■ Supplied passage ■
Mandatory vaccination and ethics

The ethical principle of autonomy, one that is widely used for guiding the professional conduct of health care workers, is relevant in the issue of COVID-19 vaccination. While utilitarianism would suggest that mandating vaccination among health workers will bring about the greatest good for the largest number of people, this could affect respect for autonomy. Autonomy focuses on one’s right to self-determination and it argues that competent and informed individuals have the right to make their own decisions, including the right to ACCEPT or REJECT a health intervention. Mandatory vaccination, especially among health workers, could force people to receive a vaccine that might not be safe and efficacious. Hence, strong justification based on evidence is warranted.

Vaccination is needed to reduce transmission of and deaths due to COVID-19. However, there is a pressing need to weigh in and consider ethical principles that are central to the practice of health care workers. Most of the health workers I know are informed and know their right to health and information. It’s not about the brand, the country, or the company. More importantly, this isn’t about vaccine hesitancy. This is really about the lack (or absence) of transparency.

Stored data entries:
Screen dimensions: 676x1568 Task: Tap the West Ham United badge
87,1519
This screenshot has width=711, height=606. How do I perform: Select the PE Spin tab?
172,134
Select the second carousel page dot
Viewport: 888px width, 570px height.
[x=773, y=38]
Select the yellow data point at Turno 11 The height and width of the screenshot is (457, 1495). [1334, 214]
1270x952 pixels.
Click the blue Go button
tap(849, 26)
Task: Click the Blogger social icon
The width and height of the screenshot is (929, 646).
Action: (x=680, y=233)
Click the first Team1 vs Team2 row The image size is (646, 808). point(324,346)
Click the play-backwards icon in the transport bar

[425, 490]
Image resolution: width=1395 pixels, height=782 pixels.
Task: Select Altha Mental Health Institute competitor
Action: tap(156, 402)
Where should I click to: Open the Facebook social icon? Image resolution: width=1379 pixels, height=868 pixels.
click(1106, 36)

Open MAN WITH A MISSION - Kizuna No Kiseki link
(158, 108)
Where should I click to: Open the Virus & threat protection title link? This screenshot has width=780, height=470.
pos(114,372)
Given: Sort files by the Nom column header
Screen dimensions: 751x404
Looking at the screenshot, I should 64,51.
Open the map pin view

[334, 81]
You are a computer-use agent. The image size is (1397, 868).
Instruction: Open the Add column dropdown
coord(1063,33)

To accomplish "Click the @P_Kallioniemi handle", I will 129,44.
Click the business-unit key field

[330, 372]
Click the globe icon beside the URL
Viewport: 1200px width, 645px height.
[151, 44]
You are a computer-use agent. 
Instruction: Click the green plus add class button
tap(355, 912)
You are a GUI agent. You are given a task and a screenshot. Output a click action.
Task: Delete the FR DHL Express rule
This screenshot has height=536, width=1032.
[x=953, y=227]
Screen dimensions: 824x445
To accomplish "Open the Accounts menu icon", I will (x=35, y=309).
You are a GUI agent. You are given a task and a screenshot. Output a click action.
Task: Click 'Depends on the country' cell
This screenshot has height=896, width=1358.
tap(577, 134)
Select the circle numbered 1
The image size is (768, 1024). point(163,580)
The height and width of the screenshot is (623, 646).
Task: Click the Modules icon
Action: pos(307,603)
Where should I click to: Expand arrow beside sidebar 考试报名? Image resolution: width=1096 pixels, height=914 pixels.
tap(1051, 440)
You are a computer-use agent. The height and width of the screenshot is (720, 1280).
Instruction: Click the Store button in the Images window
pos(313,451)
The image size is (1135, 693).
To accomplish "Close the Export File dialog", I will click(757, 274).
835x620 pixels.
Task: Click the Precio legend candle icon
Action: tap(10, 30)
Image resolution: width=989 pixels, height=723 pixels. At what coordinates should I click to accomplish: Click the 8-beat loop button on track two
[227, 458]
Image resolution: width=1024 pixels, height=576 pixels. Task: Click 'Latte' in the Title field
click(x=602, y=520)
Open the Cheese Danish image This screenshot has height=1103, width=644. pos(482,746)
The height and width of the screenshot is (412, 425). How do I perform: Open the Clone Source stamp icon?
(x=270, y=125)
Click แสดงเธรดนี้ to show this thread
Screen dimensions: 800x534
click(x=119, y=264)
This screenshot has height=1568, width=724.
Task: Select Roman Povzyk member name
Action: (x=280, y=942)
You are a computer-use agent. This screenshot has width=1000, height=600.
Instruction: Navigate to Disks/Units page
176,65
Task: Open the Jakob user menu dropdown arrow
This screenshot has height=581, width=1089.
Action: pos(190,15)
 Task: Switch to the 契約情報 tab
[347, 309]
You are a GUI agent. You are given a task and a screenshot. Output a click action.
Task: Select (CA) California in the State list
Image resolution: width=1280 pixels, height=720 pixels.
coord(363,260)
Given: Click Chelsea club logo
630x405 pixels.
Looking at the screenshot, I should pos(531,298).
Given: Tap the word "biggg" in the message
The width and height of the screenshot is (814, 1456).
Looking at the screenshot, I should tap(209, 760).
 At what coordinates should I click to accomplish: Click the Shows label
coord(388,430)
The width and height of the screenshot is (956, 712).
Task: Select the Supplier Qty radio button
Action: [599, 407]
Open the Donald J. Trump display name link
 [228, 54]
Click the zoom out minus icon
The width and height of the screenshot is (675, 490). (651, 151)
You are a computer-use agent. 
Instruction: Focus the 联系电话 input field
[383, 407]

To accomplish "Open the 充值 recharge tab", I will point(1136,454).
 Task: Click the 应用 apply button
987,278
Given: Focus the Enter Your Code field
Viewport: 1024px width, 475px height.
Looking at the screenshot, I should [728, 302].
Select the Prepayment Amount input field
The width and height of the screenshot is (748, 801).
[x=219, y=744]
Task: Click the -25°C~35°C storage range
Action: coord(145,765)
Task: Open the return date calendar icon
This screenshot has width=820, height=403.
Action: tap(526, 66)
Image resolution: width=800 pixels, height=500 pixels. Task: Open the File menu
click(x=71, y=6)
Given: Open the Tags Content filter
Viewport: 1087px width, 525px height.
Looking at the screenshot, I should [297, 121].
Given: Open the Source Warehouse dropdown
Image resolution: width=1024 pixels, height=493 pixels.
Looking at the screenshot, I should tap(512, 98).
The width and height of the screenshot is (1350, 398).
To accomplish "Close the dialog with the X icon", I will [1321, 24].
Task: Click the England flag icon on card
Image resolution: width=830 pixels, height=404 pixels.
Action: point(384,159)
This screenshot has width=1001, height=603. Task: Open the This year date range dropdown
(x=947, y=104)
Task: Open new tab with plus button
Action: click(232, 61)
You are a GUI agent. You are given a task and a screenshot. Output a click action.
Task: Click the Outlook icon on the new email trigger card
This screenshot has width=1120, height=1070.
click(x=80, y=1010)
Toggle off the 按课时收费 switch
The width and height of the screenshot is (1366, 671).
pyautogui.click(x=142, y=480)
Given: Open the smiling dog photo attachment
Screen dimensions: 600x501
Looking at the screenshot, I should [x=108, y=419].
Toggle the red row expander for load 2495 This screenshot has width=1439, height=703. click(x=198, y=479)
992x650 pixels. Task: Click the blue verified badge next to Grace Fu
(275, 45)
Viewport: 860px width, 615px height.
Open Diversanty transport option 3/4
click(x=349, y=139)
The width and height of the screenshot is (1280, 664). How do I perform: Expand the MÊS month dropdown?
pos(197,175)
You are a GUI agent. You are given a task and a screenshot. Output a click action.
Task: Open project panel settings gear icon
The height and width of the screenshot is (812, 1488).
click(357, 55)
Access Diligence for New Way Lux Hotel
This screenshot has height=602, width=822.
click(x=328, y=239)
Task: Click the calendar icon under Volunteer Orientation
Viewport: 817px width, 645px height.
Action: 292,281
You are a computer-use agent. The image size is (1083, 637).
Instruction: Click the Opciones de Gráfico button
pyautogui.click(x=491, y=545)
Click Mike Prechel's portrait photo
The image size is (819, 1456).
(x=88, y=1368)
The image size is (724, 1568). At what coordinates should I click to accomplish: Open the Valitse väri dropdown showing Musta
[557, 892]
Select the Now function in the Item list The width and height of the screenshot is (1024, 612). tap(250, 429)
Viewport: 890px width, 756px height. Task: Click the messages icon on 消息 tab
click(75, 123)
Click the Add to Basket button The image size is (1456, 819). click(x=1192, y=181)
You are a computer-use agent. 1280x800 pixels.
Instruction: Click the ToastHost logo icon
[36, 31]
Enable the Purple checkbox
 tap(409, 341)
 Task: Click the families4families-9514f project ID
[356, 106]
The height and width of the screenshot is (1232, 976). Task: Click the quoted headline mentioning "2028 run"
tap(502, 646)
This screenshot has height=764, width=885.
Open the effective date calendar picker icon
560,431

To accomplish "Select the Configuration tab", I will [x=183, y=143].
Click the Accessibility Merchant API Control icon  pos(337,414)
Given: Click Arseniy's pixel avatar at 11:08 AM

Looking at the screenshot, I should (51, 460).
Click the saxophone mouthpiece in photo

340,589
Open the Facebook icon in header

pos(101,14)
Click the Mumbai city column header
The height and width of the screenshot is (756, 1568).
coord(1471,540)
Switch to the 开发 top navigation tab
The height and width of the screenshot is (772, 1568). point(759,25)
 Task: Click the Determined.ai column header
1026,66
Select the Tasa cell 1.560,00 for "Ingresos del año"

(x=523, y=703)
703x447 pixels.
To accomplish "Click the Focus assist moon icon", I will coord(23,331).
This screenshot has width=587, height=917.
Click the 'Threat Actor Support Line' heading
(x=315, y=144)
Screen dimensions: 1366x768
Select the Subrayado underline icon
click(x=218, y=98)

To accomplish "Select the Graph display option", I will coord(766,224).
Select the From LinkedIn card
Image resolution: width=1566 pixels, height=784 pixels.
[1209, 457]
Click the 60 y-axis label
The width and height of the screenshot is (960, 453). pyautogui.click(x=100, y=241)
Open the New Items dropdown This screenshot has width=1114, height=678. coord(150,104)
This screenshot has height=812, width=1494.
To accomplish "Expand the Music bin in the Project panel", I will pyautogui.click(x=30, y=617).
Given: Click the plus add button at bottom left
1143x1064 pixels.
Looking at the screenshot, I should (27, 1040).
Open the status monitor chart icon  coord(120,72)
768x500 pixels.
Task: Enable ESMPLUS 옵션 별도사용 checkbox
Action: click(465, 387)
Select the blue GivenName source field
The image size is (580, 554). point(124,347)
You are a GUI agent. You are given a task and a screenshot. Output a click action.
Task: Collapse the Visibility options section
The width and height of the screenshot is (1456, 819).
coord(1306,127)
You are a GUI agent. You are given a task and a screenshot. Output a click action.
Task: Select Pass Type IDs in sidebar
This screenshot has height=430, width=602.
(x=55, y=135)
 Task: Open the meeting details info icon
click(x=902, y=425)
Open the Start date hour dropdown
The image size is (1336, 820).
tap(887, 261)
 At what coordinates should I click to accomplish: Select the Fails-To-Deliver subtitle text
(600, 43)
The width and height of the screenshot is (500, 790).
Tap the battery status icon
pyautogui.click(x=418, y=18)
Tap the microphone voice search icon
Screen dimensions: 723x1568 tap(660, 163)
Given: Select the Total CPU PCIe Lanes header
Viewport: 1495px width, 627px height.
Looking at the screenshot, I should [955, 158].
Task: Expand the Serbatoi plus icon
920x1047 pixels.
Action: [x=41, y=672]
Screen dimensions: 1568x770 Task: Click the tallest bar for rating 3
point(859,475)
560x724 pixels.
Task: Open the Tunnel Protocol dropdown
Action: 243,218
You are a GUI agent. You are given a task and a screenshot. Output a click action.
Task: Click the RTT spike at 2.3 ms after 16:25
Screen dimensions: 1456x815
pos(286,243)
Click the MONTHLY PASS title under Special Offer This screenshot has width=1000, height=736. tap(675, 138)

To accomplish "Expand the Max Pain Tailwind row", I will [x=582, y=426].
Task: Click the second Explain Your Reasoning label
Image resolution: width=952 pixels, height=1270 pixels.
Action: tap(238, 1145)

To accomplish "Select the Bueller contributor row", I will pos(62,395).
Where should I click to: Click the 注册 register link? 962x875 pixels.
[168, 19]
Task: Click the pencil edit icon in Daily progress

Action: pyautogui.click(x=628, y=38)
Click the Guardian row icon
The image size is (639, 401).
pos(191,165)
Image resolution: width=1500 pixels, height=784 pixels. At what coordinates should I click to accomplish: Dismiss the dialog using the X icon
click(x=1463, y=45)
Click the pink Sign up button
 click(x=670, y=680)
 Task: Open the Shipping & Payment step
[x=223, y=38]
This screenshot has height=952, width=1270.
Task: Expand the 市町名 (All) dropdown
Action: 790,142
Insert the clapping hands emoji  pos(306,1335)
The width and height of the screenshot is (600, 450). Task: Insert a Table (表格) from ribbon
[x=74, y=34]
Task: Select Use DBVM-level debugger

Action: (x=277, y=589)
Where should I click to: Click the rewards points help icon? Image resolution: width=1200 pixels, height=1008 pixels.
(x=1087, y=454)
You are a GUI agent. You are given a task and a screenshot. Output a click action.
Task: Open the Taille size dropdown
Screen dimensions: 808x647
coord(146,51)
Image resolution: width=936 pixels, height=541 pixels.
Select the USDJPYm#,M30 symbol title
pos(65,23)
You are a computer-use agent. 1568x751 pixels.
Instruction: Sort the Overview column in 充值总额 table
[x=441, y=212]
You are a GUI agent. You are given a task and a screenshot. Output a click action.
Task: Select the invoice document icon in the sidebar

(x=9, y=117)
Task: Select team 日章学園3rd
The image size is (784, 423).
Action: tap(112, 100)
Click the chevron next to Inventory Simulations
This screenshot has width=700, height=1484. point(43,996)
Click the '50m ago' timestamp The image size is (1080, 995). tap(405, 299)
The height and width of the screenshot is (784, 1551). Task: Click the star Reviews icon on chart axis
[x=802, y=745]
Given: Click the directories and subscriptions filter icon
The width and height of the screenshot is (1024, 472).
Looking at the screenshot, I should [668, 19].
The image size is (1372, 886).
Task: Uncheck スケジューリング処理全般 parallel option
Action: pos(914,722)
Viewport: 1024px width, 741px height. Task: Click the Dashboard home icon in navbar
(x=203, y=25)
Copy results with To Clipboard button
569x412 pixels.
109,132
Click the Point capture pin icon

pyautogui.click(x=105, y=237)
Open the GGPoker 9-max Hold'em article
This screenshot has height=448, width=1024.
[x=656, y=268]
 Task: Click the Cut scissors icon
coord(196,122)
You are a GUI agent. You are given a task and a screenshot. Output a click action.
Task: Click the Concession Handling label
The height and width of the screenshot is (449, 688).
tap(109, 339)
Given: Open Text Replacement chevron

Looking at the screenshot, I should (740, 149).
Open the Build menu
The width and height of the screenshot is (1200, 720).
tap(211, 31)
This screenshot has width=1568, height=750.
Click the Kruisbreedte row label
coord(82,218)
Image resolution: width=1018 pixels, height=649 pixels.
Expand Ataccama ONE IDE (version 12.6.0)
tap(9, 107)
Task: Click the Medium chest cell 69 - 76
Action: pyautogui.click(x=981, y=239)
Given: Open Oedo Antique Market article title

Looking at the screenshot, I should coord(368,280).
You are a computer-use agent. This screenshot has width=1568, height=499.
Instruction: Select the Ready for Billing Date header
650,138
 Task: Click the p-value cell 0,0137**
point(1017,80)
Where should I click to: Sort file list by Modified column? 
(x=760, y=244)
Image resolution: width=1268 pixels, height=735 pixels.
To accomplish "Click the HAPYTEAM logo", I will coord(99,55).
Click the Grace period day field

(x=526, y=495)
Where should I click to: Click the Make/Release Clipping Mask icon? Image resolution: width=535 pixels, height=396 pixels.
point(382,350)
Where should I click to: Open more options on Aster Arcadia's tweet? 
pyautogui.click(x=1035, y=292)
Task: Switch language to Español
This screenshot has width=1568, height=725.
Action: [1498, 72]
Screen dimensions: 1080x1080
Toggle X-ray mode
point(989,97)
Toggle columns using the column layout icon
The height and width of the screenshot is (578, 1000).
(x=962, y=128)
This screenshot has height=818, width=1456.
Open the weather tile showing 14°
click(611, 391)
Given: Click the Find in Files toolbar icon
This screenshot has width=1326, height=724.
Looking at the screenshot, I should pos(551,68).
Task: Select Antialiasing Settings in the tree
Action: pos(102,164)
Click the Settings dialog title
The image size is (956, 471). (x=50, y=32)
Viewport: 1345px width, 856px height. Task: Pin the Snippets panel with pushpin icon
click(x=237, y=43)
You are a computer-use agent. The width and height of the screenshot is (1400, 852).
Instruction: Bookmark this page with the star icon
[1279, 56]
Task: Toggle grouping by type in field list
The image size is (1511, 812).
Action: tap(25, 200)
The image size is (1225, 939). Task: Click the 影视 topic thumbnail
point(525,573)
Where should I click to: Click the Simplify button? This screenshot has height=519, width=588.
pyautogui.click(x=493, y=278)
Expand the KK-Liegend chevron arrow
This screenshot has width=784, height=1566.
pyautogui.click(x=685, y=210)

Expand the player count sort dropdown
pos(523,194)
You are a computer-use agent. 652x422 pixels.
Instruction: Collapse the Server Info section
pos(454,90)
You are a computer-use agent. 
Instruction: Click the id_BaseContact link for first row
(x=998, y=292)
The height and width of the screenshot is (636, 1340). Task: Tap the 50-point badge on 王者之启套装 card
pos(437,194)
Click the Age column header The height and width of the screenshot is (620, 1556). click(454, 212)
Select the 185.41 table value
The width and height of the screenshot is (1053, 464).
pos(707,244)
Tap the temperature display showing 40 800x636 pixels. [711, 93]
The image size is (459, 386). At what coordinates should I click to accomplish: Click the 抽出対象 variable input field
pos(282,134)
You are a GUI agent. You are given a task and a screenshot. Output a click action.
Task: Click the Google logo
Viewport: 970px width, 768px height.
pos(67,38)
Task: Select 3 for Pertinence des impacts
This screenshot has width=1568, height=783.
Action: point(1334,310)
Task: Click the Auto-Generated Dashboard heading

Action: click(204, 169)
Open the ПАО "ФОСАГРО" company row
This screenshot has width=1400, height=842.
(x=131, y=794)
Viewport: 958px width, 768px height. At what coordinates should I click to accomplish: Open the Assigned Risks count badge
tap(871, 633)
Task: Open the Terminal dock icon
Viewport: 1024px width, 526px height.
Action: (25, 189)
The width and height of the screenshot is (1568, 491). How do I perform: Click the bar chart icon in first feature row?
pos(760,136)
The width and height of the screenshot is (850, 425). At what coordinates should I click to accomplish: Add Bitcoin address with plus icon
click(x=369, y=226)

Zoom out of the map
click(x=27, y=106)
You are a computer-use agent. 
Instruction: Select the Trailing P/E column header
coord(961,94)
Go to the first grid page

■ What the exercise asks ■
Pick up the text on mandatory vaccination and ethics after its final sentence and continue it.

■ Response to the task ■
Imposing mandatory vaccination without the ethical groundwork and reliable evidence to support the risk/benefit profile of a vaccine will definitely encounter resistance from the people. Thus, hospital administrators and the government should carefully evaluate any information on COVID-19 vaccines and reflect on the possible consequences of their decisions in the context of ethics. After all, health workers’ moral and professional duty to protect their patients will always prevail. Given enough and reliable evidence, I trust that health workers will present themselves to be vaccinated.